I stay away from large multicellular features because we have no idea how they work. Ok, maybe some idea, but the state of the field is pathetic. Evo-devo has great potential, but the developmental biologists (eg. Sean Carroll), while being good at developmental biology, fail to comprehend evolutionary biology. The evolutionary biologists, on the other hand, don't seem to get development or how genes work. In any case, it's big and complicated and desperately needs several major paradigm shifts before we get anywhere, so I focus on cellular and molecular features. And I have stories to tell.
Take the eukaryotic genome, for example. As Mike Lynch put it: "The epitome of un-intelligent design". Many an adaptive excuse have been proposed for introns, for example. "They allow greater flexibility in genetic [exon] shuffling, allowing complexity" etc. Problem is, complexity is not evolution's "goal". It does not strive there. Increase in complexity is a by-product. And it is not necessarily adaptive. Same thing with introns: bacteria get away with extremely streamlined small genomes (and are wildly successful at the same time, much more so than eukaryotes); furthermore, the few introns bacteria have are self-splicing, meaning they politely remove themselves immediately after transcription, through RNA enzymatic activity – thus suggestive of their role as genetic parasites. Basically, spliceosomes were a bit of an afterthought – I don't have space to go into the story here, but feel free to ask
– and the eukaryotic introns lost their self-splicing ability – and exploded. All over the genome. Presumably before the last eukaryotic cenancestor. So what promoted this sudden explosion of introns? One major factor that changed during the switch from prokaryotic to eukaryotic domains was a dramatic reduction in effective population size. Why does this matter? Drift is weaker in larger populations, and thus selection is more dominant there (in bacteria). The idea is that unicellular eukaryotes have a much smaller effective population sizer and thus notably less selective force acting on their genomes, letting loose intron multiplication (result of mutational bias, essentially – in the form of transposition, duplications, etc – and there ARE documented cases of recent de novo intron formation...). Introns are slightly deleterious (but mostly neutral), so loosen selection a little and they go crazy. Curiously, organisms where there has been a strong selection against large genome sizes, like intracellular parasites (eg. microsporidia), have reduced their intron populations to a tiny handful (and some of those may have been exapted to essential functions). I think one species, Encephalitozoon cuniculi, has something like 17 introns IIRC. Nucleomorphs - relict highly-reduced eukaryotic nuclei of secondary plastid symbionts) also have a highly reduced intron count, just like the microsporidia.

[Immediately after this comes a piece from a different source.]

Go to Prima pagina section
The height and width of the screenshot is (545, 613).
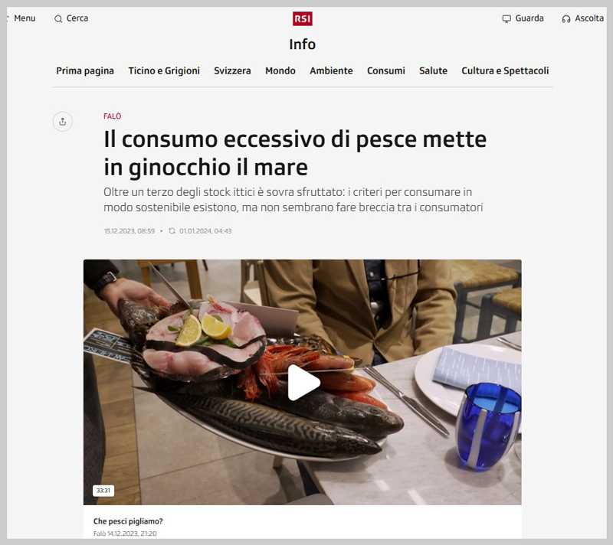point(85,70)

Thus suggests selection doesn't really like them too much, but tolerates them when its weakened by small effective population size.
See, isn't this so much richer than "oh, introns are there because they must be good for something...oh, they enable more gene variety/novelty, which is good, because then eventually it made us! =D" ?
For a nice summary by someone who gets this stuff much better than I do, I strongly recommend M Lynch 2007 PNAS "The frailty of adaptive hypotheses for the origins of organismal complexity", with an accompanying colloquium talk here: http://sackler.nasmediaonline.org/2006/ ... lynch.html (I like this guy: he bridges population genetics and molecular genetics/genomics, and soon, cellular biology – topics that are apparently forbidden to ever meet by some non-existent law somewhere...) I'd like to know what you think
I also have a bit of a series on my blog: http://skepticwonder.fieldofscience.com ... 0evolution start with part I. Am also in the process of writing Mike Lynch's seminar talk from a couple weeks ago... The problem with the adaptationist program (sensu Gould & Lewontin 1979) is that anyone can make a story to explain anything. Any story sounds great. Those kinds of stories are, for the most part, untestable – and therefore not science. This gives people the impression evolution is a simple storytelling exercise, and that anyone can do it given an ability to explain why something would be good. At that point, these hypotheses are not even wrong – the very framework is flawed. Evolutionary biology IS an experimental science – we can make predictions and test them out, especially in the realm of evolutionary mechanisms. While the path of evolution is important (and quite scientific – see the complexity of modern phylogenetic techniques!), the process is also essential to the complete theory. People seem to think the process stopped being developed since Darwin – I beg to differ. Eg., you can experimentally test effects of bare drift (without selection) through so-called 'mutation accumulation' experiments, where a single member of a selfing population are picked at random, allowed to generate a large-ish population and picked again, etc for 50 generations. Effects are dramatic, and interestingly, percolate even to the behavioural and morphological levels (this was done in several model systems, the more striking results in the nematode C.elegans). This, in my view, is real evolutionary science. (selection can be measured too)
It takes great discipline to do good theory in evolutionary biology. Sad to say, most people lack it. Especially science writers.